Wat Ba Ba Loo Bop, Wat Bam Boo.

Shake, rattle and roll all the way to town.

Ubon, like Bangkok, was dusty and dirty. Cars screamed past on the pot-holed roads throwing fumes and grime into the shops and onto the many roadside food stalls. I enjoyed wandering round the town and trying to negotiate the prices of things in the shops. It was fun getting used to a different way of life.

As I was leaving the indoor market, a bustling, busy, loud colourful arrangement of stalls selling fresh fruit, vegetables and what seemed like half-alive meat and fish, I thought I caught a glimpse of my brother through the throng of market goers. He was getting out of a mini-bus with the Abbot at the gates of a large, white building down the hill on the far side of the dusty road. There was a group of three Thai men waiting for them on the steps of the entrance and each bowed in greeting as the two monks approached. I blinked as the bright sunlight hit my eyes, not sure if it was him but soon saw from the familiar posture and uneasy way he wore his robe, that it was indeed Antony.

Something however, stopped me from calling out or running over to them. I have no idea what it was that kept me rooted to my spot with shoppers and traders scurrying past me, some bumping into me, some pausing to stare at me, some grinning, but I think I knew that whatever my brother was up to, I was not invited. It was like watching him caught on camera on a silent screen without him knowing he had an audience.

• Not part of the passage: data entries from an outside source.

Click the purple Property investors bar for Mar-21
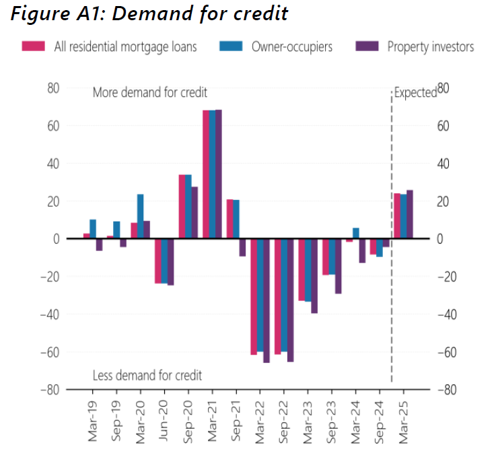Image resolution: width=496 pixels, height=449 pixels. click(x=218, y=174)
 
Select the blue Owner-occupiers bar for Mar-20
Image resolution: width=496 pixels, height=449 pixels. click(x=141, y=216)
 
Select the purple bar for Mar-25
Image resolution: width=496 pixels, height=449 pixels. click(x=410, y=214)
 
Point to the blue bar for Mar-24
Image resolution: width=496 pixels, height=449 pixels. click(x=356, y=233)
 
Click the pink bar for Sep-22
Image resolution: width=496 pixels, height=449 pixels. click(x=277, y=296)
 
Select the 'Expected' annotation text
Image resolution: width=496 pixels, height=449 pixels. click(x=415, y=93)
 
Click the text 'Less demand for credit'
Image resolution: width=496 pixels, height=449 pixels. click(x=147, y=376)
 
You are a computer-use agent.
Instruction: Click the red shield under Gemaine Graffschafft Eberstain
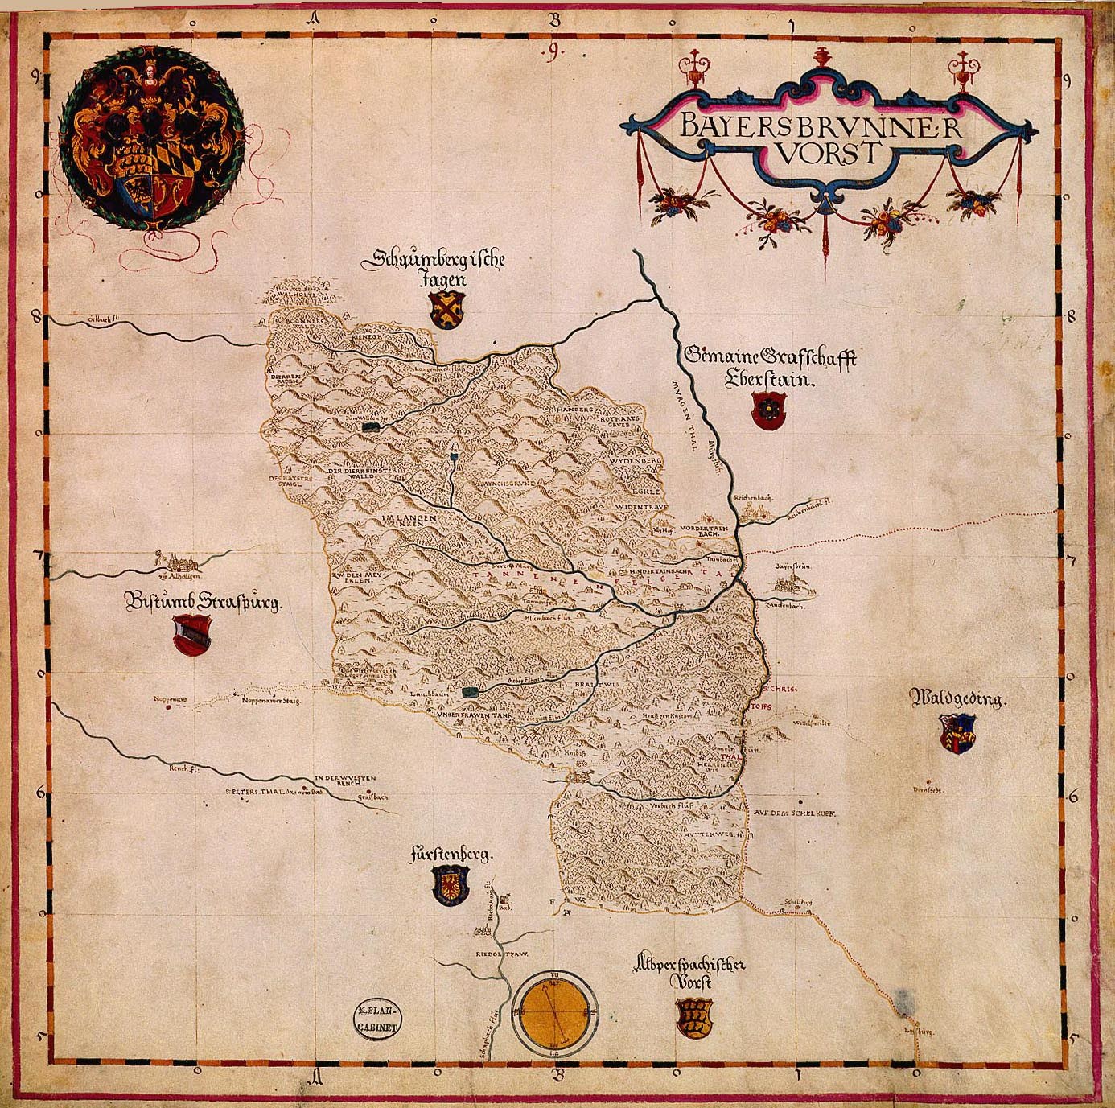click(x=765, y=410)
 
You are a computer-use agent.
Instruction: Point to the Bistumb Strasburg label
click(x=203, y=602)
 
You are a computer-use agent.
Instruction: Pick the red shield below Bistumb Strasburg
click(x=192, y=633)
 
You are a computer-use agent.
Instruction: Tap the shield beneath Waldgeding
click(x=957, y=732)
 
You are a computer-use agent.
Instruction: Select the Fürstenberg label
click(x=450, y=855)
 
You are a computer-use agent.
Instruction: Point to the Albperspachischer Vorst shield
click(x=692, y=1017)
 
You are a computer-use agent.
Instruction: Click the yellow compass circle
click(x=554, y=1013)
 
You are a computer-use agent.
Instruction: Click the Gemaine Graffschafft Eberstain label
click(x=771, y=367)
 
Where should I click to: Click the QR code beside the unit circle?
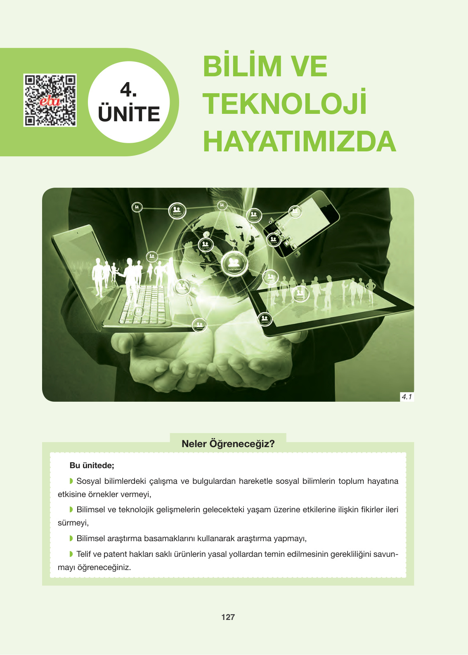[50, 100]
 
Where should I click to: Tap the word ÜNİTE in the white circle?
[129, 114]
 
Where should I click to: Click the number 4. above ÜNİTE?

I watched Antony gracefully accept the greetings from the Thai men and then follow the Abbot as they were both shown into the building, a door pulled open for them by their hosts as they entered. The Thais wore some sort of uniform and as they, too, disappeared into the building, the sun caught the glass of the doorway as it slowly fell closed. A Tuk-Tuk sped past kicking dust up at the pavement where I stood and when I was able to open my eyes again, the scene in my own little mini-film had finished. Antony had gone. That brief glimpse into the life he led when I wasn’t around had ended and I was left with my shopping. Two ripe bananas and some watermelon.

Where had they been going, I wondered? And what was that building?

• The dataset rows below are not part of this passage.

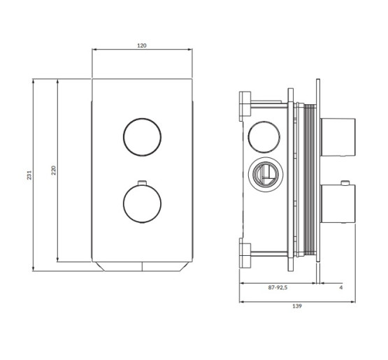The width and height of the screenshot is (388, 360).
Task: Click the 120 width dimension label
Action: pos(142,45)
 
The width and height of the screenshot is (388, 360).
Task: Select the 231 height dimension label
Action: pos(29,175)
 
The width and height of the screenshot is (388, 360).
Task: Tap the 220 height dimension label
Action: pos(54,171)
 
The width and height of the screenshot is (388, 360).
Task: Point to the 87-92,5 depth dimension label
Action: pos(278,287)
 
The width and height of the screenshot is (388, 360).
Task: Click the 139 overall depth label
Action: pos(297,306)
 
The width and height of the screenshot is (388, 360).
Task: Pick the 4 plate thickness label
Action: pos(341,287)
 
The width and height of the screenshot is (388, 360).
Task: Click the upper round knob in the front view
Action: pos(143,137)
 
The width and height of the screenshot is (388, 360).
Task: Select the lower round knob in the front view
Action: pos(143,204)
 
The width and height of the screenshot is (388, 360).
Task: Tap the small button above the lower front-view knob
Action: pos(142,183)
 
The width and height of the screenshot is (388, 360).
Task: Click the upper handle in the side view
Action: pos(338,137)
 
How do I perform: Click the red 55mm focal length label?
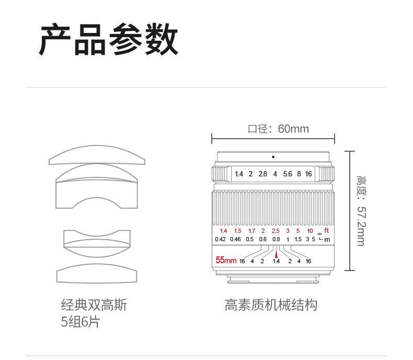coord(226,260)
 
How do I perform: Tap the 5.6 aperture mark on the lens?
coord(288,174)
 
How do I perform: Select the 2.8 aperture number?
coord(262,174)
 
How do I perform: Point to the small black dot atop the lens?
coord(273,157)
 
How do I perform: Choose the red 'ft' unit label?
coord(327,230)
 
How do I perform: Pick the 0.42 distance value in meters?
coord(220,240)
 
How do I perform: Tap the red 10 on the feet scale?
coord(310,231)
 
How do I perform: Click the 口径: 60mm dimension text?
coord(278,129)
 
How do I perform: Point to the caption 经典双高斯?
coord(94,305)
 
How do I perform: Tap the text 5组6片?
coord(80,322)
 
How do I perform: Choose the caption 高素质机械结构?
coord(271,305)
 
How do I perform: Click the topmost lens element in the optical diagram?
coord(97,155)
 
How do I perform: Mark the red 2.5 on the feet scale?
coord(276,231)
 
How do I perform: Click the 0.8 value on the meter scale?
coord(276,240)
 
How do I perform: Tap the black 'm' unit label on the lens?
coord(328,240)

A woman behind me, who had emerged from the market building, loudly spat some juice from the betel nuts she’d been chewing into a plastic bag and it shook me back to the here and now. I’d ask Antony about it later I thought, and wandered further into town, eventually finding a tiny, regional tourist office which sold postcards I could send home, one for Captain Archie, another each to the girls and one to the Boatyard and Joe.

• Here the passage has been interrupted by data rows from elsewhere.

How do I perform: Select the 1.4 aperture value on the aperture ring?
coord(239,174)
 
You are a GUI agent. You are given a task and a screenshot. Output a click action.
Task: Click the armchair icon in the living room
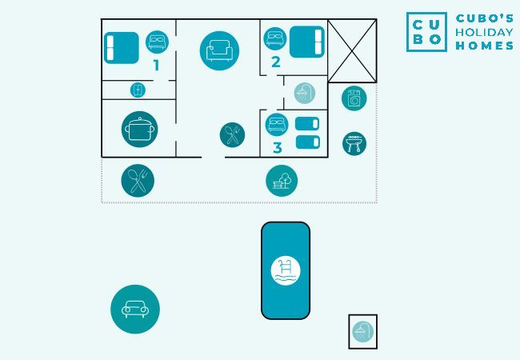pos(219,51)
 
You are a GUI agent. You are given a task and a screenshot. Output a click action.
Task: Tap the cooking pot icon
pos(140,129)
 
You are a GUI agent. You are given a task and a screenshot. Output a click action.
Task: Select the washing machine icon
pos(354,98)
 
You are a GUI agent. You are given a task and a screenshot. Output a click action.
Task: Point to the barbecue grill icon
pos(354,144)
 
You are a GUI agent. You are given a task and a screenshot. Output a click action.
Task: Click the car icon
pos(134,309)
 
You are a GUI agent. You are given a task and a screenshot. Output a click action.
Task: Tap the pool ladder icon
pos(286,270)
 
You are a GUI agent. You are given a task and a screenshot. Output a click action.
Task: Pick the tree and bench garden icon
pos(282,181)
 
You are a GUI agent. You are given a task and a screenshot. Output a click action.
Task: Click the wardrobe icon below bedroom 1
pos(138,90)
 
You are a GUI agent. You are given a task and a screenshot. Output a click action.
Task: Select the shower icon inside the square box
pos(362,331)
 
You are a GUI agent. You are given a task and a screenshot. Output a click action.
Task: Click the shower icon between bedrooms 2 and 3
pos(304,93)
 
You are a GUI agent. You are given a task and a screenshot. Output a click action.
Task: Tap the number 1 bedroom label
pos(157,65)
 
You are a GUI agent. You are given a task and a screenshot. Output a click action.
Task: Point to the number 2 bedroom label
pos(276,61)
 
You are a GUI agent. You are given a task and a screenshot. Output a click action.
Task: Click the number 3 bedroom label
pos(278,148)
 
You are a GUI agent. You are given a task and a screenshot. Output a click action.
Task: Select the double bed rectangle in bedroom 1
pos(122,46)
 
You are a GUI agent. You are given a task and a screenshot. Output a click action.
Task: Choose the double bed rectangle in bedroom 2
pos(306,42)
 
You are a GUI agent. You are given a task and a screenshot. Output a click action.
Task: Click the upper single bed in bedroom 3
pos(307,124)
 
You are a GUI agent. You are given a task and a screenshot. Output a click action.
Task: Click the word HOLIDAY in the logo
pos(484,32)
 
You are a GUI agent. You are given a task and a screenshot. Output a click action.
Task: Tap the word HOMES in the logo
pos(484,46)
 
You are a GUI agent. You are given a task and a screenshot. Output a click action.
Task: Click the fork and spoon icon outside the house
pos(138,181)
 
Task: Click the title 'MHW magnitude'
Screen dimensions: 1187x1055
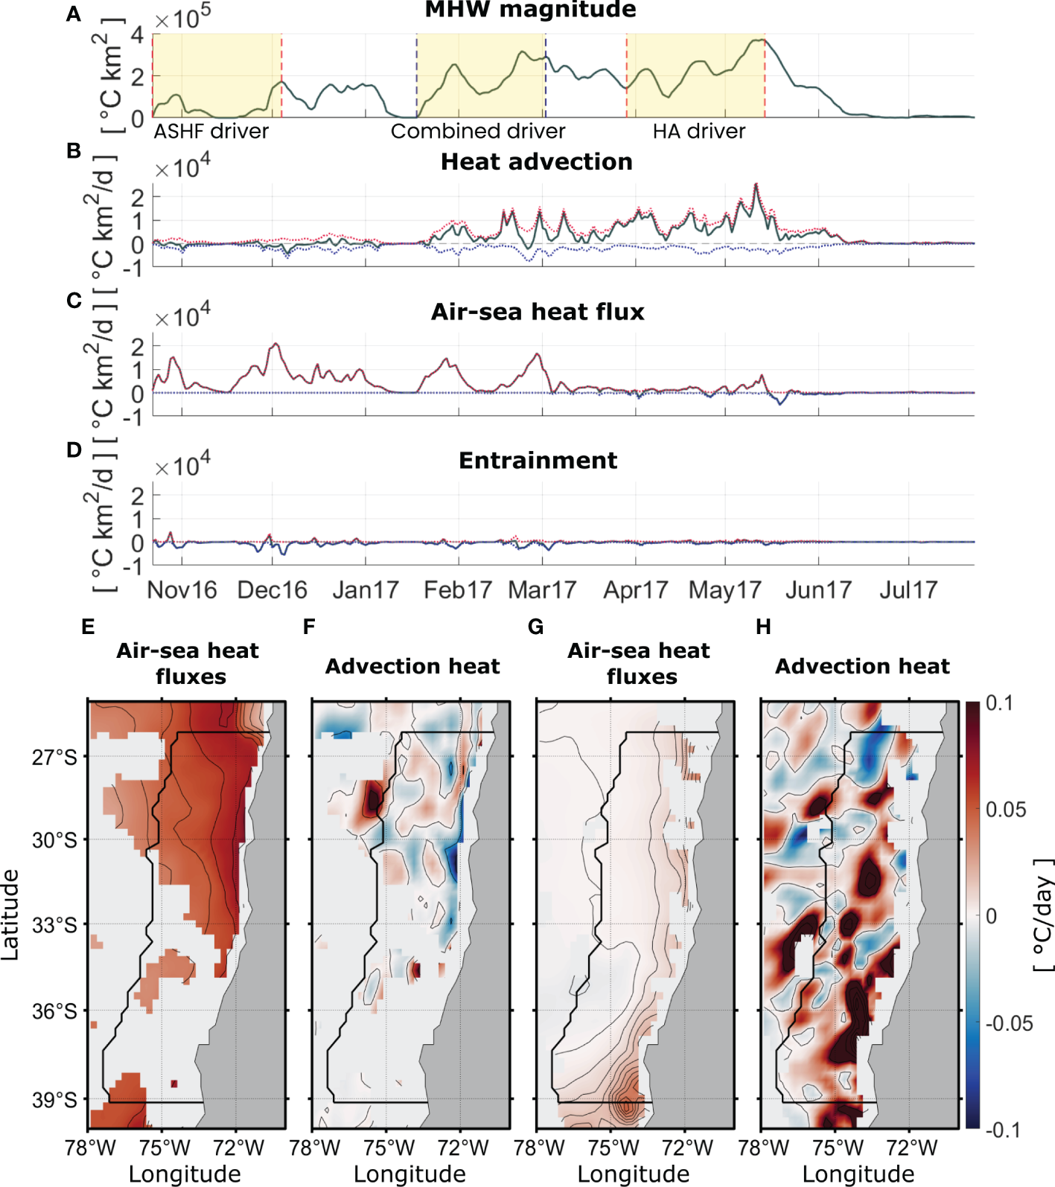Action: [530, 10]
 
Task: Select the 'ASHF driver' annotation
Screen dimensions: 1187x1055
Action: [211, 132]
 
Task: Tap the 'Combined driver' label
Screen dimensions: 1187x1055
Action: [478, 132]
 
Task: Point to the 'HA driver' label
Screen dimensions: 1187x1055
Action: [698, 132]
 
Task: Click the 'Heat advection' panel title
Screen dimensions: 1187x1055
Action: [536, 161]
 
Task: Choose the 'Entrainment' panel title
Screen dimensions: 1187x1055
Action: [538, 461]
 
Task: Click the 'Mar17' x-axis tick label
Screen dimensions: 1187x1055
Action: [542, 590]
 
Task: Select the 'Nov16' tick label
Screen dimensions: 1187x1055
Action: [182, 590]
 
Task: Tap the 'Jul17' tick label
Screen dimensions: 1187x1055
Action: [908, 590]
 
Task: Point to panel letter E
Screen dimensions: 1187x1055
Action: [88, 627]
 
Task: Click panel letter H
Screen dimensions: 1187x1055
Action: [763, 627]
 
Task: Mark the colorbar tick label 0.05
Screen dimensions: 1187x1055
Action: [1005, 810]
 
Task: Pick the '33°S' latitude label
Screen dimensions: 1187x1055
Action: [54, 925]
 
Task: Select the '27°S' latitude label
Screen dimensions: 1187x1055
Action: [54, 758]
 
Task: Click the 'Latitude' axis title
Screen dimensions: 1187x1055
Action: [10, 915]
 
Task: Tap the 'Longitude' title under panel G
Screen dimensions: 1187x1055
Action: [634, 1174]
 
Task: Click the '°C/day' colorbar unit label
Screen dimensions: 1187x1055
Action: [1044, 915]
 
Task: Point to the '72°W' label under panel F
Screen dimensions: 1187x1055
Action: [462, 1148]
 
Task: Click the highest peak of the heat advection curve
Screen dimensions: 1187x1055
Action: [756, 184]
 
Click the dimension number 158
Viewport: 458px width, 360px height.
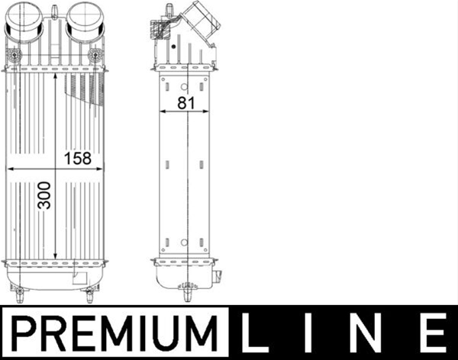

As I wrote, the woman I’d seen at the airport also came into my mind again. I could remember her smile and her dark black hair. I also began to think about going to the River Kwai. It was time to start planning, to sort things out with Antony about exactly when and how we were going to get there and where we would stay.
Strangely, despite the fact that we would be scattering the ashes of our dead uncle, I was looking forward to it. It would be a chance to be alone with Antony and to share some rare time with him. I didn’t get that very often. I knew too, that I couldn’t face scattering the ashes alone. Tough as I have had to be, I would find that too hard.